Dataset excerpts:
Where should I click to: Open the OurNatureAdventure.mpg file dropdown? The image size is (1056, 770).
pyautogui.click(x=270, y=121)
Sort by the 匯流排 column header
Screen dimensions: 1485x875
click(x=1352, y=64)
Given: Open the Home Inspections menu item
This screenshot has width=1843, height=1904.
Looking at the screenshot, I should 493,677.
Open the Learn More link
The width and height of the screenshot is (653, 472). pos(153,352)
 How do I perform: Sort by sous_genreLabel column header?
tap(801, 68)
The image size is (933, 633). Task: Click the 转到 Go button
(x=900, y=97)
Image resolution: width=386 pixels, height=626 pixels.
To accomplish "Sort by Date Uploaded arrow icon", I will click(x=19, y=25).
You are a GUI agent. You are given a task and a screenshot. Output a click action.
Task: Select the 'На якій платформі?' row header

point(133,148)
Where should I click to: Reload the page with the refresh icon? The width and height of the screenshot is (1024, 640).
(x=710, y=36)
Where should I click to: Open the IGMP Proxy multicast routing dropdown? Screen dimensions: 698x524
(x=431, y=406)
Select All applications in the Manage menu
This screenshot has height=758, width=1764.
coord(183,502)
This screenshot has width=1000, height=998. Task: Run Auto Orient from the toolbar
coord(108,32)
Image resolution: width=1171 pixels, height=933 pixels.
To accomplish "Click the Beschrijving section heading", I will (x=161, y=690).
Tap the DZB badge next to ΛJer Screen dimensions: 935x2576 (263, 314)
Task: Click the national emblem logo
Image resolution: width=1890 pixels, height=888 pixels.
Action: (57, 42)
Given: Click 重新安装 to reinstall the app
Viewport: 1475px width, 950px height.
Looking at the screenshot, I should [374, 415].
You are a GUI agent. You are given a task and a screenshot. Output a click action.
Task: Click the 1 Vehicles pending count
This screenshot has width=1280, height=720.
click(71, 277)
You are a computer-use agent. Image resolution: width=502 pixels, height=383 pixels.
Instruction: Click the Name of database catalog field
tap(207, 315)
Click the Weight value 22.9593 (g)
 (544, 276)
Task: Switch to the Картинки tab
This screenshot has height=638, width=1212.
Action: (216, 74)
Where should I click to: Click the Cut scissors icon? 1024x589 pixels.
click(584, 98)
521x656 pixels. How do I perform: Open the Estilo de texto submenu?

Activity: Please go through the data and copy each line containing the word "accomplish".

The completed task:
To accomplish "Sort by Date Uploaded arrow icon", I will click(x=19, y=25).
To accomplish "Click the Beschrijving section heading", I will (x=161, y=690).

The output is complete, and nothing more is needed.